The Archaeology of Mediterranean Landscapes: Human-Environment Interaction from the Neolithic to the Roman Period

Wednesday 28 September 2022

Kevin Walsh. (2014). Cambridge: Cambridge University Press.     

Aiming to bridge the gap between environmental science and archaeology/ancient history, Walsh addresses key aspects of the ancient Mediterranean environment, ranging in time from the emergence of neolithic agriculture to the Roman Imperial period with the structure of each chapter moving from a general overview of the topic to specific case studies at the end.
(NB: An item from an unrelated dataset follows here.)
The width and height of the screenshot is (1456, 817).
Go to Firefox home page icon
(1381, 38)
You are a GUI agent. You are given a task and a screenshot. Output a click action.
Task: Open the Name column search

Walsh opens with ways of defining the Mediterranean through geology and biology (Chapter 2) before moving onto discussions of human relationships with water, with Chapter 3 focussed on coastal settlements and sea-level change and Chapter 4 on rivers and wetlands. Attention then turns to environmental degradation, particularly in relation to vegetation (Chapter 5) and how people both contributed and adapted to such degradation (Chapter 6). The final two chapters focus on humans in more remote topographical regions: islands (Chapter 7) and mountains (chapter 8). The book concludes with thoughts about how study of how the Mediterranean landscape and environment has changed in the past can help theorise about how it will behave in the wake of the current climate crisis.

Example quotation

The human experience and the development of social relations are formed via interactions with the natural world. […] Such relationships are of course contingent upon a number of specific historical and geographical phenomena, and, as archaeologists, we can only ever propose possible scenarios. An integrated landscape archaeology, which operates with in historical and cultural ecological frameworks, does enhance the elucidation of the lifeways of those peoples who engaged with the environmental processes discussed in this volume.